I had this running win 7. I uninstalled and re-installed and that solved the problem, except that every program recorded AFTER the re-install date on my HR21 will not play back now ("the program has lost connection with the receiver..."). Older recordings play back fine, as do the recordings on my HR20. Have yet to find a solution.

Playback has also gone from flawless to needing to be paused every 3-5 minutes to stop the audio from breaking up. Hopefully, a new version of the program will come soon and the problems will go away for awhile.


----------



## shaka999 (Dec 12, 2005)

I've tried reinstalling and going through and selectively turning of services but I still can't get DirecTV2PC to start.

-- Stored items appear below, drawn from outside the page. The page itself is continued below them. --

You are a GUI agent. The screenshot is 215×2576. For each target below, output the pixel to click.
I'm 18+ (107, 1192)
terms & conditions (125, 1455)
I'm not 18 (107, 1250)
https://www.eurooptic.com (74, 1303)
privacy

I run both Tversity and Playon on this machine and suspect some conflict there but stopping the services didn't help.


----------



## islesfan (Oct 18, 2006)

shaka999 said:


> I've tried reinstalling and going through and selectively turning of services but I still can't get DirecTV2PC to start. I run both Tversity and Playon on this machine and suspect some conflict there but stopping the services didn't help.


OK, try this. First, uninstall DirecTV2PC and restart your computer. Then go to the DirecTV website and re-download DirecTV2PC, even if it is the same version. This is what finally worked for me. Its still flaky in running, but the problem you described went away for me after trying this.

Running as administrator is not necessary.


----------